The state’s financial watchdog today said it did too little too late to cushion the blow of the global recession on Ireland.
The Financial Regulator said the scale and speed of the economic crisis was worse than expected and accepted more robust checks and balances were needed to keep banks in line.
The body had been severely criticised for not doing enough to dampen excessive and risky lending in the property bubble but claimed in its annual report that lessons have been learnt.
Chairman Jim Farrell vowed his office was now taking a tougher stance with banks.
“In retrospect, it is clear that the actions we took were insufficient and were not taken early enough. We took what we considered to be proportionate actions to mitigate the risks in the system,” the report said.

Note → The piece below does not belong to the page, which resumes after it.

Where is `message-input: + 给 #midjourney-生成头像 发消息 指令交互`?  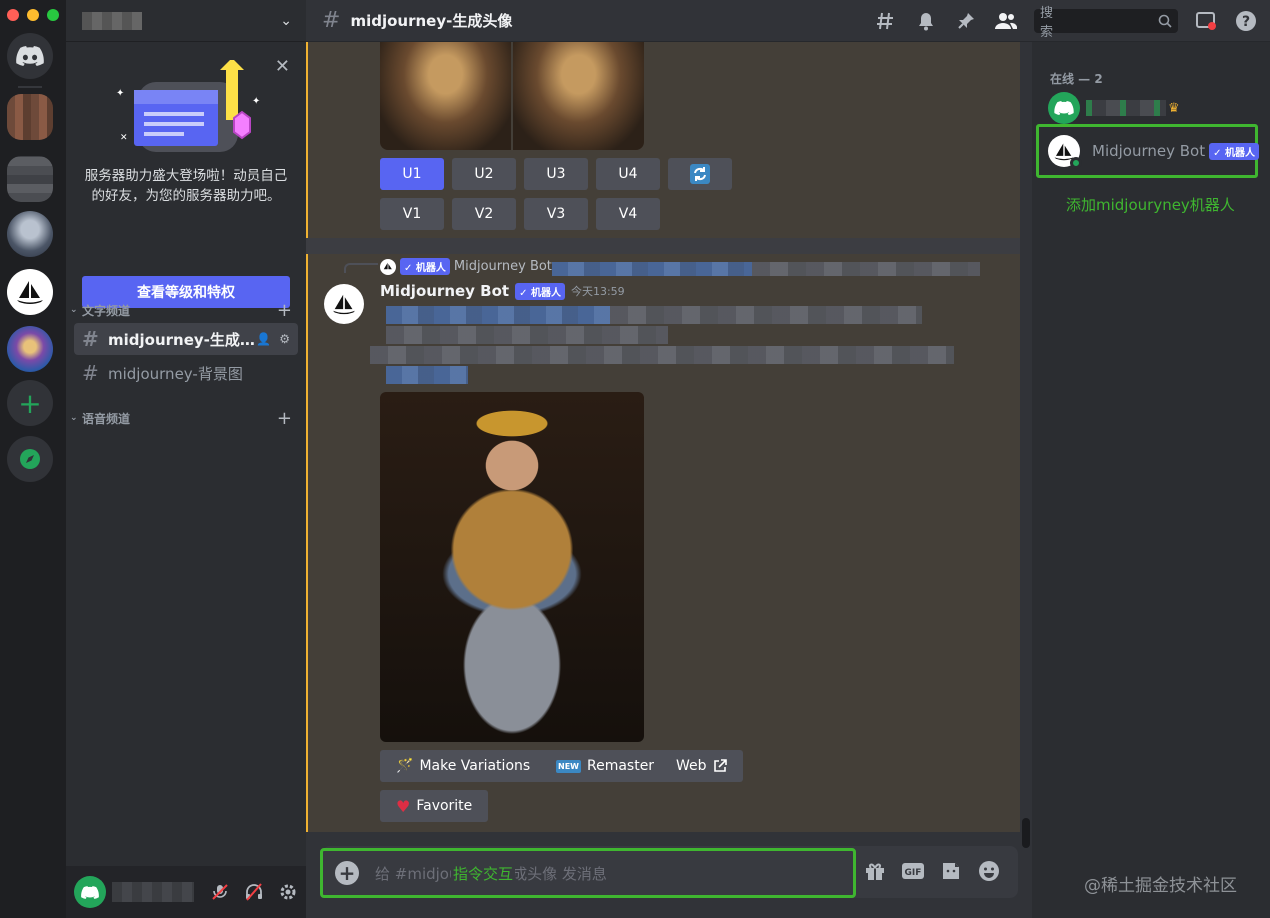 message-input: + 给 #midjourney-生成头像 发消息 指令交互 is located at coordinates (588, 873).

“Clearly this was not enough as the scale and rapidity of the crisis, which was exacerbated by events such as the Lehman (Brothers) collapse, greatly exceeded forecasts.”

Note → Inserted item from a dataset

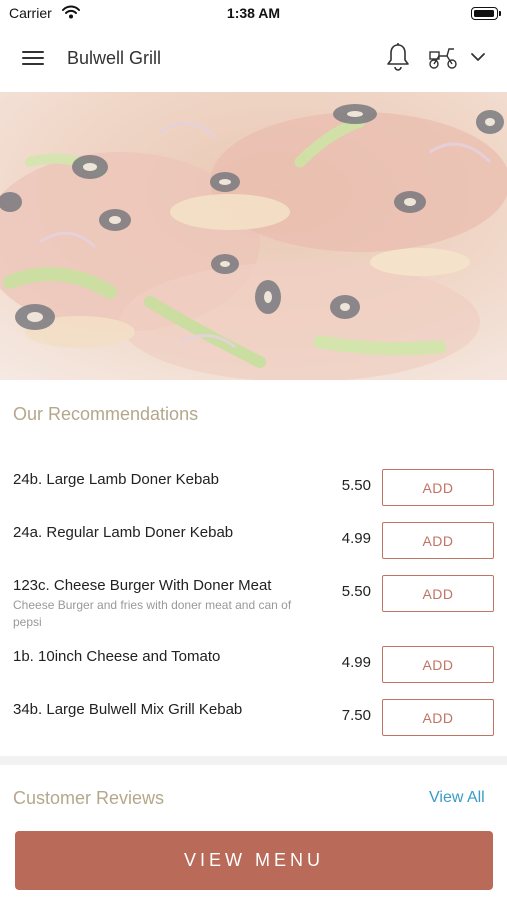  Describe the element at coordinates (478, 57) in the screenshot. I see `chevron-down-icon` at that location.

A damning study released in May found the downturn here was magnified by the failure of the Financial Regulator to control the property bubble.
The Financial Services Consultative Consumer Panel, tasked with overseeing the Regulator’s work, said people had lost money because there was no proper regulatory structure in place.

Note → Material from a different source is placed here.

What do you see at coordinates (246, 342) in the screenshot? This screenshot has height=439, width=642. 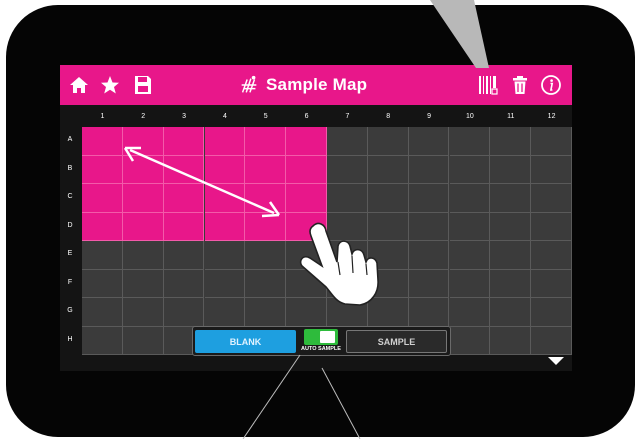 I see `blank-button: BLANK` at bounding box center [246, 342].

The former chief executive of the Regulator, Patrick Neary, was one of the early casualties of the country’s banking crisis when he stepped down in January over the scandal surrounding directors loans at Anglo Irish Bank.
However, Mr Farrell defended the body’s efforts to tackle the crisis and said the scale of the downturn made its job more difficult.
He vowed the watchdog was now taking a more hands-on approach to regulation with its staff sitting in on audit, board and other meetings at banks.
Institutions will also have to give more details to the regulator while independent directors must play a more active role in questioning and challenging management decisions.
The Regulator also said the scandal of Anglo’s loans to directors will not be allowed to happen again.
Mr Farrell said: “Since September 2008, in response to these events we have fundamentally changed the way we regulate, to take a more intensive and hands-on approach to the institutions benefiting from the State guarantee.”
The watchdog said its actions had been insufficient to head off the crisis at home because predictions were based on forecasts that grossly underestimated the scale of the downturn.
“While more robust actions might have mitigated the impact of the crisis in Ireland it is unlikely that any action, however severe, taken by the Financial Regulator in isolation would have substantially reduced the scale of the problems,” the report said.